-- TASK SET --
a) Could you reproduce the stretch of the fertility forum thread from "## tegk68 (Jan" through "like to know.", word for word?
b) How would the fertility forum thread go on after its final line? Write the next part.

-- EXERCISE TEXT --
++++++

Will test again tomorrow...and keeping EVERYTHING crossed. Our consultant has warned us not to get our hopes up too much just yet as m/c risk is so high, and I'm going to get blood tests done to confirm hcg levels (really nervous due to biochemical pg in Dec).

Please please let this be our time.

g xx


----------



## birdey (Jan 19, 2009)

milo - im sorry that it has not been you rtime this cycle, i think its a brill ides to take some time wawy and get your selves fresh for next try, wishing you all the luck

pixie - thats great news, i know how scared you are we miscarried at 5 half weeks in oct on first go so im petrified with this one but just gotta keep praying thisis our time  

to all of those ladies talking about symptoms, mine have been completly diff to last cycle both were bfp which is why i was worried because i thought they would be the same if both resulting in bfp. apparntly the symptoms can change for many reasons ie diff sex you are carrying, fet or fresh etc soplease dont worry  

kirst x


----------



## tegk68 (Jan 20, 2006)

Milo I'm so, so sorry . Bad news for me too, so I know how you feel.

Couldn't wait for my OTD tomorrow so rushed to the shops this morning and bought a clear blue digital and it said NOT PREGNANT . Am so glad we are off on holiday tomorrow night. Will be nice to get away.

Don't suppose there is any accurate answer to this but anywhere I can find out on this site when to expect my period? I've tried a search but to no avail. Would just like to know.

pixie - am thrilled for you. Even though my news is not good, it does cheer me to think of others good news, and gives me hope for next time  

Hope everyone else OK and not going too insane during their 2ww!


----------



## grace222 (Jan 9, 2009)

++++++

-- DATA SHOWN --
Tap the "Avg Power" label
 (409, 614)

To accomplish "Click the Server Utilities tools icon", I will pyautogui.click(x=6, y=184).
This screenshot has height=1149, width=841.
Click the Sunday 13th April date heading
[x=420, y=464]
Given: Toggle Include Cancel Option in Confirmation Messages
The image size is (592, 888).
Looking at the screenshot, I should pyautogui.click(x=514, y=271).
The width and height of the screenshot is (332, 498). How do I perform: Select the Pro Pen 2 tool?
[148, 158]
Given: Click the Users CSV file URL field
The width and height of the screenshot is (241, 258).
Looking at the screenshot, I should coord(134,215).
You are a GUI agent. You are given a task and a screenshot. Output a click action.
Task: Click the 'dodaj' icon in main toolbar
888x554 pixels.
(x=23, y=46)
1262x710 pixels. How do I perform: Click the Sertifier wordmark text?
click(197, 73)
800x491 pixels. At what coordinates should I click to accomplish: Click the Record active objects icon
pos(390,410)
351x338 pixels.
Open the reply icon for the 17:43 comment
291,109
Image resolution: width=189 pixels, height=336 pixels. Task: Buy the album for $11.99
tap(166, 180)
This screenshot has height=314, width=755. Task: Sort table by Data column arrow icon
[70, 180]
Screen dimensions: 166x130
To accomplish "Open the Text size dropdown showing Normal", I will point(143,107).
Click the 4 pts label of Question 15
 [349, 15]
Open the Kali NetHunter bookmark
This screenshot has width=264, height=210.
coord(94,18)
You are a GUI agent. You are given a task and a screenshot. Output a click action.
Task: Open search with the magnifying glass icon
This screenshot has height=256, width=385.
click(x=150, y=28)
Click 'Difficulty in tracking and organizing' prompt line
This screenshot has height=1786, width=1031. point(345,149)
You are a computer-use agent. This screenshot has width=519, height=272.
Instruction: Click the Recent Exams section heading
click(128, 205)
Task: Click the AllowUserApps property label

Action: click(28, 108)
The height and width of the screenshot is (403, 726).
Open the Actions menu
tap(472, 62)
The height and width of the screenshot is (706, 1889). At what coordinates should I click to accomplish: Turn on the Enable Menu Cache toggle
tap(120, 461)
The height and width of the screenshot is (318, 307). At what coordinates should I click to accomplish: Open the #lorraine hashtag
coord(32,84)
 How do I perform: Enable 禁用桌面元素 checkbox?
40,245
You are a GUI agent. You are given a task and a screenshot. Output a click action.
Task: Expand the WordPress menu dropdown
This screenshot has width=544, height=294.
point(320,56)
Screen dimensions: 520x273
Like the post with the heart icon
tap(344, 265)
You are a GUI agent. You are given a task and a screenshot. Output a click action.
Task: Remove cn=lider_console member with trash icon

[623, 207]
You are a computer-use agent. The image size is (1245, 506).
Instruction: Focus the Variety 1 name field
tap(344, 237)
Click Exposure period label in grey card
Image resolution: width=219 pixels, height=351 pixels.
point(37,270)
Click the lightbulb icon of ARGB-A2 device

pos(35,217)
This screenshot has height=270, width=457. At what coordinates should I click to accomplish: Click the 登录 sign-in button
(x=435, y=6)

++++++

-- ANSWERS FOR THIS EXERCISE --
a)
## tegk68 (Jan 20, 2006)

Milo I'm so, so sorry . Bad news for me too, so I know how you feel.

Couldn't wait for my OTD tomorrow so rushed to the shops this morning and bought a clear blue digital and it said NOT PREGNANT . Am so glad we are off on holiday tomorrow night. Will be nice to get away.

Don't suppose there is any accurate answer to this but anywhere I can find out on this site when to expect my period? I've tried a search but to no avail. Would just like to know.

b)
Period arrived this morning ladies for me too, sorry milo about you too, i think we will take a rest for a few months too if clinic ok it, we so need a holiday. Would you believe it i still have to show up tomo for the bloody blood test! ahhhhh. 
good luck to everyone still waiting. We have enough for one more try thank god so will be back waiting on the dreaded ttw again as soon as we are ready.


----------



## tegk68 (Jan 20, 2006)

So sorry Grace


----------



## Bonchance (Feb 7, 2009)

Milo -so sorry that it is not good news for you this time 

Pixie - congratulations on BFP   and hope all continues to go well for you 

Teg -am sorry about your sad news -take care of yourself and have a fab time away 

Grace -don't want to give you false hope but I have heard that you can still have a bleed even when pregnant so def worth going to have blood test I think  

Take care everyone else on 2WW 
Bonchance


----------



## poppins (Oct 20, 2004)

Hi,

Milo, Teg & Grace, Sorry to here your sad news all of you.   

Pixie, Congrats to you, fingers crossed for you too.  

I'm having up and down moments sinde this morning trying to stay positive but its hard.     

Pooppins x


----------



## poppins (Oct 20, 2004)

*Hee Hee!    

OOOOP's I put Pooppins that made me laugh!*


----------



## Bonchance (Feb 7, 2009)

Hang in there Poppins  - you must have real strength .. look at all you have been through and you are still going.. you really are an inspiration 

Have you ever tried listening to the Zita West CD for relaxation during the 2WW - I ordered mine from net and it arrived next day in the post (during a previous ICSI).  I have used this lots - I put it on my ipod and listen to it several times a day and it helped calm me down and keep a positive focus.  I also have been having acupuncture for one year now and I think this has helped me stay relaxed and positive also.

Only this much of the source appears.